Ever since corona hit the world and global economies last year, governments and central banks worldwide have been hard at work printing money in quantities never seen before. And it’s raising concerns about upcoming inflation that could arise in the next few months or years.

By printing so much money, they probably avoided the worst-case scenario, a complete collapse of the economy. But it comes with its downsides and potentially unforeseen consequences. The measures were also mostly helping finance and big corporations. This is manifested by the bull run in equities that occurred last year. But the economic reality might be more worrisome. It might take years to completely recover. And people are looking for safer assets to grow their portfolio.
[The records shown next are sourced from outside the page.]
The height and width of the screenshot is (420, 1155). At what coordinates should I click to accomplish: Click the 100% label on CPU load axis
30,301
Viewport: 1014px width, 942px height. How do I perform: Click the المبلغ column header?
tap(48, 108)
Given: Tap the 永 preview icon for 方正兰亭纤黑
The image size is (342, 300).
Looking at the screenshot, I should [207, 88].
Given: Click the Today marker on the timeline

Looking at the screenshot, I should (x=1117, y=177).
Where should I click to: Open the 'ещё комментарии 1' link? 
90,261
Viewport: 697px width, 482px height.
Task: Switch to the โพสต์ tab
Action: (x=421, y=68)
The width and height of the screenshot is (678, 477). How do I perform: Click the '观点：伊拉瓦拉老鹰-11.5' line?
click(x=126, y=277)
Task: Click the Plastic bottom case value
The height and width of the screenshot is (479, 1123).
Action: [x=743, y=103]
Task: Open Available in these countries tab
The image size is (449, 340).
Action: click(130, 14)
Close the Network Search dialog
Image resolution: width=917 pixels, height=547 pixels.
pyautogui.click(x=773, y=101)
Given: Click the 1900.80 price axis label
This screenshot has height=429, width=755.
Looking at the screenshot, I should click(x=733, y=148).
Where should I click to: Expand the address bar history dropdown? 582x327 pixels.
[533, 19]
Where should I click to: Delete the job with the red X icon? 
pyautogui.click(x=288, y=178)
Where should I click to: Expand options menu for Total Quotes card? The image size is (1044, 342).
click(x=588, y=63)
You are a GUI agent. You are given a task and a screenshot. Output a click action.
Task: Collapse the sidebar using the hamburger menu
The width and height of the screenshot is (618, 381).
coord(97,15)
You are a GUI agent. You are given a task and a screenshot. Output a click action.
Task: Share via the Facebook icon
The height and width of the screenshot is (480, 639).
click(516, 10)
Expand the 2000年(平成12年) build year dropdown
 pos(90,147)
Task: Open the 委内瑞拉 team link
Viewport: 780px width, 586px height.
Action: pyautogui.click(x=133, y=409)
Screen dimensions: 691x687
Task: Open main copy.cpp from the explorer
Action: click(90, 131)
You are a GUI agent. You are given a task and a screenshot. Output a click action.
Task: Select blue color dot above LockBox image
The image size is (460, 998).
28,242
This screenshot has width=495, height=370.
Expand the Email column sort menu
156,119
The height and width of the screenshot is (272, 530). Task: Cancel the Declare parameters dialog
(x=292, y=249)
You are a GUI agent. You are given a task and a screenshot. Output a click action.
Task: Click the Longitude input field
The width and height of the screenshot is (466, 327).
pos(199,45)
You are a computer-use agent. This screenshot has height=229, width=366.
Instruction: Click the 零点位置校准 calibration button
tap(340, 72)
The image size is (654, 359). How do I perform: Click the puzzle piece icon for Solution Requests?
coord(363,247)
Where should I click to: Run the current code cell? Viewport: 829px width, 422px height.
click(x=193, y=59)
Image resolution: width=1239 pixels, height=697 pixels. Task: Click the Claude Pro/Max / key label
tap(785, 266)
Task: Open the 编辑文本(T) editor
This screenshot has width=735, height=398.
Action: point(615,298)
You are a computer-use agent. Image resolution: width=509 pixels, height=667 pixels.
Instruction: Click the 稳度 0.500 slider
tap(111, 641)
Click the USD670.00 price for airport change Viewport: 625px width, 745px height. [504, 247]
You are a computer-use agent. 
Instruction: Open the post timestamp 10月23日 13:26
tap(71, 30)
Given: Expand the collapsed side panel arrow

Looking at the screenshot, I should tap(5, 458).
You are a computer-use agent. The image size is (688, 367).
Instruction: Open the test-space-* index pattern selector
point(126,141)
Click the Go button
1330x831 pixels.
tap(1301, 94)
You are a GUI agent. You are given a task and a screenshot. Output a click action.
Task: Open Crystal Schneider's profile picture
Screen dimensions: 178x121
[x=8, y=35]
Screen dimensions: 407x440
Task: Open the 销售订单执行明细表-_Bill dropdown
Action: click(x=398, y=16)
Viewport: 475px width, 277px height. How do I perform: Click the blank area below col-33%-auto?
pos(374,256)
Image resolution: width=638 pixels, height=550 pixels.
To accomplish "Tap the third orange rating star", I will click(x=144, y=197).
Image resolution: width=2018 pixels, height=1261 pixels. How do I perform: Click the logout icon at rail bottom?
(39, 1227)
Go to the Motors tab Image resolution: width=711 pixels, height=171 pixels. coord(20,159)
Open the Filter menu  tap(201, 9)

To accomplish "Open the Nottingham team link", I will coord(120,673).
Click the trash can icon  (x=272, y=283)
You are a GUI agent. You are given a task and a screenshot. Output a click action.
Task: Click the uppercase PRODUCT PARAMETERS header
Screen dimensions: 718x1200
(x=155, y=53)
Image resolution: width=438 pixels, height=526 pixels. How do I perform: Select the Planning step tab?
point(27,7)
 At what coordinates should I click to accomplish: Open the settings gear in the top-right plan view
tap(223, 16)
Enter Bitcoin. Even more scarce than gold, easily divisible and almost instantly transferable to somebody else, no matter how far he is. And the smart money and institutions have caught up, and governments too. Crypto is getting heavily regulated from every side.

Bitcoin is cannibalizing traditional finance, and the bankers aren’t happy. It will be nearly impossible for them to keep up with DeFi (Decentralized Finance). People are realizing the intrinsic value of BTC and all the ecosystems that have spawned because of its success.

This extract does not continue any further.